■ TASK DESCRIPTION ■
Reproduce the following records line for line, with no changes.

Collected data entries
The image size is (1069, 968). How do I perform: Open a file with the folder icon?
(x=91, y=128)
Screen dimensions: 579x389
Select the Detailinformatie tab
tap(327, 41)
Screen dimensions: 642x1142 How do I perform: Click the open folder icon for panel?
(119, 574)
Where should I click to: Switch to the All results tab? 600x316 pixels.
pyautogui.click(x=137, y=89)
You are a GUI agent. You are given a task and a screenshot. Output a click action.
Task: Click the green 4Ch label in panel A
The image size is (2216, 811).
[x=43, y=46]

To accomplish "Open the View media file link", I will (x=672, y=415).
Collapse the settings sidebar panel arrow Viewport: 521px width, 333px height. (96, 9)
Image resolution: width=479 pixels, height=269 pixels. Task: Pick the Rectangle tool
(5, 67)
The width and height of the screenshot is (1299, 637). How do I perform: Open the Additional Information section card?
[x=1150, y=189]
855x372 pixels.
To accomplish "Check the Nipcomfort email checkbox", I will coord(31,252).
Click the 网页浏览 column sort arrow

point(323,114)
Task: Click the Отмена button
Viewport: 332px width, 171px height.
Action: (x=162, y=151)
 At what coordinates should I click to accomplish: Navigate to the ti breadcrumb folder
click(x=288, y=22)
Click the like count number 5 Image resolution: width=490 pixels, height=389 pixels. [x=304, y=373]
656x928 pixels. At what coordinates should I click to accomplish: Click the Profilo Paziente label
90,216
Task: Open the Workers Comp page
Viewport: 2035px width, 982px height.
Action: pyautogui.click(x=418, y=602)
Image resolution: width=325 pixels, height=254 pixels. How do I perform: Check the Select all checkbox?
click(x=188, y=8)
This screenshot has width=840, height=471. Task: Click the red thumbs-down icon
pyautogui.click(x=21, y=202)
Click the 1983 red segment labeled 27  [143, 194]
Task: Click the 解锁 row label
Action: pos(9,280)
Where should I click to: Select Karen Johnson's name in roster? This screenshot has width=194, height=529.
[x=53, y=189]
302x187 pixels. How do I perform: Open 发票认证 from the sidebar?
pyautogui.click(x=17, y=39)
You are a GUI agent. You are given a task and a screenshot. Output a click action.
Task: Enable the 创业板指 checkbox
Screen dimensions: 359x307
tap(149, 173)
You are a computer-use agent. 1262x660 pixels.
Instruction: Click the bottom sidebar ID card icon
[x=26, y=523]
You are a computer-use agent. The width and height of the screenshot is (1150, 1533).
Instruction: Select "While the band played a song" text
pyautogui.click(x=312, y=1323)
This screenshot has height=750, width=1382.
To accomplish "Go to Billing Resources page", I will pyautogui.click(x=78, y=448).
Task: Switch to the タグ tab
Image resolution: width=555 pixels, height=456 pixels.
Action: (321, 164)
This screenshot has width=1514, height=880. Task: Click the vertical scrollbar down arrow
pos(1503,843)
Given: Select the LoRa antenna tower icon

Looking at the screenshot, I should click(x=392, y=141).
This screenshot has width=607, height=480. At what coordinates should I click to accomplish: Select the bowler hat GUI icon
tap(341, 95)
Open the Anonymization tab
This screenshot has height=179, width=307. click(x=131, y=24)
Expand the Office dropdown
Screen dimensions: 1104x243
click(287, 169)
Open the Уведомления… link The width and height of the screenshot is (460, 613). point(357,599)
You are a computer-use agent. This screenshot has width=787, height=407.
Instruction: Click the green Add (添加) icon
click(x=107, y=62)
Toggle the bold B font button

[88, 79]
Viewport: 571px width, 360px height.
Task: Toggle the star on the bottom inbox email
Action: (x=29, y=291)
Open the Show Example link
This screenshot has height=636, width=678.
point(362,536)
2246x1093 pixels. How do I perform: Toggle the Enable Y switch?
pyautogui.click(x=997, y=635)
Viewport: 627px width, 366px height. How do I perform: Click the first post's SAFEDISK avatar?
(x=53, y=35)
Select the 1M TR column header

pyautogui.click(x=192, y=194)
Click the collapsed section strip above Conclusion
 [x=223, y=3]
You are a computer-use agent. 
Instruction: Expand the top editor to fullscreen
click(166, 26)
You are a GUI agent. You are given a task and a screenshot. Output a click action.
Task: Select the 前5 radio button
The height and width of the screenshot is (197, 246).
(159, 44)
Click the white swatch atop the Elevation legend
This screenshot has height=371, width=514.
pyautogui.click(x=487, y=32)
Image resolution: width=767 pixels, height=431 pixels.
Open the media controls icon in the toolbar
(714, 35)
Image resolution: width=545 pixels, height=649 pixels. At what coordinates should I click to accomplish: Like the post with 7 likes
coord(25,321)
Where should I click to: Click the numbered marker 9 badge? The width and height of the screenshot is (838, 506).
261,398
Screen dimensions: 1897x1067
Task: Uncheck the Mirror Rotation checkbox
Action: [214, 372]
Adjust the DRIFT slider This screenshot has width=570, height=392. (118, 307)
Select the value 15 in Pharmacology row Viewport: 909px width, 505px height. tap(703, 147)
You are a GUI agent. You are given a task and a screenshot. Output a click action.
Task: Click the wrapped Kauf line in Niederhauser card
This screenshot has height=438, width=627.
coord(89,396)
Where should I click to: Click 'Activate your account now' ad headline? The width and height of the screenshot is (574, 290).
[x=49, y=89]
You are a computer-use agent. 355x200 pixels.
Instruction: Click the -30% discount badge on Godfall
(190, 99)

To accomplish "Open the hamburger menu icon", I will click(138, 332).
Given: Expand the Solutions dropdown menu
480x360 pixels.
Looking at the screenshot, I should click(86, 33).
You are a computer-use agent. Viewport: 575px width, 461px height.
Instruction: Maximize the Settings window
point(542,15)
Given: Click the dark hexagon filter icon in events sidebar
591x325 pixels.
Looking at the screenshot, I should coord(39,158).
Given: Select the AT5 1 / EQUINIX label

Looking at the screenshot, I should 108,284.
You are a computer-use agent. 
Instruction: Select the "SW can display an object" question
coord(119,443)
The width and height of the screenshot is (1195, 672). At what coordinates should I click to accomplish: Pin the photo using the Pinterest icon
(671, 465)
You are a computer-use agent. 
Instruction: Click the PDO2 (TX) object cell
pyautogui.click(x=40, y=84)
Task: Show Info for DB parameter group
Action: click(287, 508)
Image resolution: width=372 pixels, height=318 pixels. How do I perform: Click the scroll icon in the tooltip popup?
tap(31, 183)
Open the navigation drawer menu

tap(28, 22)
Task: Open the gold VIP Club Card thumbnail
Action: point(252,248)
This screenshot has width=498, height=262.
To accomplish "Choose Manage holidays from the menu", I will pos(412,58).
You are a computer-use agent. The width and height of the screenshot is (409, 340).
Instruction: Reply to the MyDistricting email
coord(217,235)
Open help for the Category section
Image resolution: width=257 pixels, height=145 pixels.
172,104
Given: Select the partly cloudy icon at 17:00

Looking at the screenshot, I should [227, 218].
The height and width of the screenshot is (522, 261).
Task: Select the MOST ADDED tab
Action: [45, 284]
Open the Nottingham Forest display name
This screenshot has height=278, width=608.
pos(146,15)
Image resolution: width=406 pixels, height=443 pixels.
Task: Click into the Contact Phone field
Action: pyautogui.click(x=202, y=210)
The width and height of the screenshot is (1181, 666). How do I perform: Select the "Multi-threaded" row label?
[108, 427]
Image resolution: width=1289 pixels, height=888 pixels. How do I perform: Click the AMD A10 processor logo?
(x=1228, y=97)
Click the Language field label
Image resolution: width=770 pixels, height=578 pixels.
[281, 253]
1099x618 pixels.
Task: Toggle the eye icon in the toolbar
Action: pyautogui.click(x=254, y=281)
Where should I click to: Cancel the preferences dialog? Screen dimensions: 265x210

■ RESULT OF THIS TASK ■
The image size is (1069, 968). How do I perform: Open a file with the folder icon?
(x=91, y=128)
Screen dimensions: 579x389
Select the Detailinformatie tab
tap(327, 41)
Screen dimensions: 642x1142 How do I perform: Click the open folder icon for panel?
(119, 574)
Where should I click to: Switch to the All results tab? 600x316 pixels.
pyautogui.click(x=137, y=89)
You are a GUI agent. You are given a task and a screenshot. Output a click action.
Task: Click the green 4Ch label in panel A
The image size is (2216, 811).
[x=43, y=46]

To accomplish "Open the View media file link", I will (x=672, y=415).
Collapse the settings sidebar panel arrow Viewport: 521px width, 333px height. (96, 9)
Image resolution: width=479 pixels, height=269 pixels. Task: Pick the Rectangle tool
(5, 67)
The width and height of the screenshot is (1299, 637). How do I perform: Open the Additional Information section card?
[x=1150, y=189]
855x372 pixels.
To accomplish "Check the Nipcomfort email checkbox", I will coord(31,252).
Click the 网页浏览 column sort arrow

point(323,114)
Task: Click the Отмена button
Viewport: 332px width, 171px height.
Action: (x=162, y=151)
 At what coordinates should I click to accomplish: Navigate to the ti breadcrumb folder
click(x=288, y=22)
Click the like count number 5 Image resolution: width=490 pixels, height=389 pixels. [x=304, y=373]
656x928 pixels. At what coordinates should I click to accomplish: Click the Profilo Paziente label
90,216
Task: Open the Workers Comp page
Viewport: 2035px width, 982px height.
Action: pyautogui.click(x=418, y=602)
Image resolution: width=325 pixels, height=254 pixels. How do I perform: Check the Select all checkbox?
click(x=188, y=8)
This screenshot has width=840, height=471. Task: Click the red thumbs-down icon
pyautogui.click(x=21, y=202)
Click the 1983 red segment labeled 27  [143, 194]
Task: Click the 解锁 row label
Action: pos(9,280)
Where should I click to: Select Karen Johnson's name in roster? This screenshot has width=194, height=529.
[x=53, y=189]
302x187 pixels. How do I perform: Open 发票认证 from the sidebar?
pyautogui.click(x=17, y=39)
You are a GUI agent. You are given a task and a screenshot. Output a click action.
Task: Enable the 创业板指 checkbox
Screen dimensions: 359x307
tap(149, 173)
You are a computer-use agent. 1262x660 pixels.
Instruction: Click the bottom sidebar ID card icon
[x=26, y=523]
You are a computer-use agent. The width and height of the screenshot is (1150, 1533).
Instruction: Select "While the band played a song" text
pyautogui.click(x=312, y=1323)
This screenshot has height=750, width=1382.
To accomplish "Go to Billing Resources page", I will pyautogui.click(x=78, y=448).
Task: Switch to the タグ tab
Image resolution: width=555 pixels, height=456 pixels.
Action: (321, 164)
This screenshot has width=1514, height=880. Task: Click the vertical scrollbar down arrow
pos(1503,843)
Given: Select the LoRa antenna tower icon

Looking at the screenshot, I should click(x=392, y=141).
This screenshot has width=607, height=480. At what coordinates should I click to accomplish: Select the bowler hat GUI icon
tap(341, 95)
Open the Anonymization tab
This screenshot has height=179, width=307. click(x=131, y=24)
Expand the Office dropdown
Screen dimensions: 1104x243
click(287, 169)
Open the Уведомления… link The width and height of the screenshot is (460, 613). point(357,599)
You are a computer-use agent. This screenshot has width=787, height=407.
Instruction: Click the green Add (添加) icon
click(x=107, y=62)
Toggle the bold B font button

[88, 79]
Viewport: 571px width, 360px height.
Task: Toggle the star on the bottom inbox email
Action: (x=29, y=291)
Open the Show Example link
This screenshot has height=636, width=678.
point(362,536)
2246x1093 pixels. How do I perform: Toggle the Enable Y switch?
pyautogui.click(x=997, y=635)
Viewport: 627px width, 366px height. How do I perform: Click the first post's SAFEDISK avatar?
(x=53, y=35)
Select the 1M TR column header

pyautogui.click(x=192, y=194)
Click the collapsed section strip above Conclusion
 [x=223, y=3]
You are a computer-use agent. 
Instruction: Expand the top editor to fullscreen
click(166, 26)
You are a GUI agent. You are given a task and a screenshot. Output a click action.
Task: Select the 前5 radio button
The height and width of the screenshot is (197, 246).
(159, 44)
Click the white swatch atop the Elevation legend
This screenshot has height=371, width=514.
pyautogui.click(x=487, y=32)
Image resolution: width=767 pixels, height=431 pixels.
Open the media controls icon in the toolbar
(714, 35)
Image resolution: width=545 pixels, height=649 pixels. At what coordinates should I click to accomplish: Like the post with 7 likes
coord(25,321)
Where should I click to: Click the numbered marker 9 badge? The width and height of the screenshot is (838, 506).
261,398
Screen dimensions: 1897x1067
Task: Uncheck the Mirror Rotation checkbox
Action: [214, 372]
Adjust the DRIFT slider This screenshot has width=570, height=392. (118, 307)
Select the value 15 in Pharmacology row Viewport: 909px width, 505px height. tap(703, 147)
You are a GUI agent. You are given a task and a screenshot. Output a click action.
Task: Click the wrapped Kauf line in Niederhauser card
This screenshot has height=438, width=627.
coord(89,396)
Where should I click to: Click 'Activate your account now' ad headline? The width and height of the screenshot is (574, 290).
[x=49, y=89]
You are a computer-use agent. 355x200 pixels.
Instruction: Click the -30% discount badge on Godfall
(190, 99)

To accomplish "Open the hamburger menu icon", I will click(138, 332).
Given: Expand the Solutions dropdown menu
480x360 pixels.
Looking at the screenshot, I should click(86, 33).
You are a computer-use agent. Viewport: 575px width, 461px height.
Instruction: Maximize the Settings window
point(542,15)
Given: Click the dark hexagon filter icon in events sidebar
591x325 pixels.
Looking at the screenshot, I should coord(39,158).
Given: Select the AT5 1 / EQUINIX label

Looking at the screenshot, I should 108,284.
You are a computer-use agent. 
Instruction: Select the "SW can display an object" question
coord(119,443)
The width and height of the screenshot is (1195, 672). At what coordinates should I click to accomplish: Pin the photo using the Pinterest icon
(671, 465)
You are a computer-use agent. 
Instruction: Click the PDO2 (TX) object cell
pyautogui.click(x=40, y=84)
Task: Show Info for DB parameter group
Action: click(287, 508)
Image resolution: width=372 pixels, height=318 pixels. How do I perform: Click the scroll icon in the tooltip popup?
tap(31, 183)
Open the navigation drawer menu

tap(28, 22)
Task: Open the gold VIP Club Card thumbnail
Action: point(252,248)
This screenshot has width=498, height=262.
To accomplish "Choose Manage holidays from the menu", I will pos(412,58).
You are a computer-use agent. The width and height of the screenshot is (409, 340).
Instruction: Reply to the MyDistricting email
coord(217,235)
Open help for the Category section
Image resolution: width=257 pixels, height=145 pixels.
172,104
Given: Select the partly cloudy icon at 17:00

Looking at the screenshot, I should [227, 218].
The height and width of the screenshot is (522, 261).
Task: Select the MOST ADDED tab
Action: [45, 284]
Open the Nottingham Forest display name
This screenshot has height=278, width=608.
pos(146,15)
Image resolution: width=406 pixels, height=443 pixels.
Task: Click into the Contact Phone field
Action: pyautogui.click(x=202, y=210)
The width and height of the screenshot is (1181, 666). How do I perform: Select the "Multi-threaded" row label?
[108, 427]
Image resolution: width=1289 pixels, height=888 pixels. How do I perform: Click the AMD A10 processor logo?
(x=1228, y=97)
Click the Language field label
Image resolution: width=770 pixels, height=578 pixels.
[281, 253]
1099x618 pixels.
Task: Toggle the eye icon in the toolbar
Action: pyautogui.click(x=254, y=281)
Where should I click to: Cancel the preferences dialog? Screen dimensions: 265x210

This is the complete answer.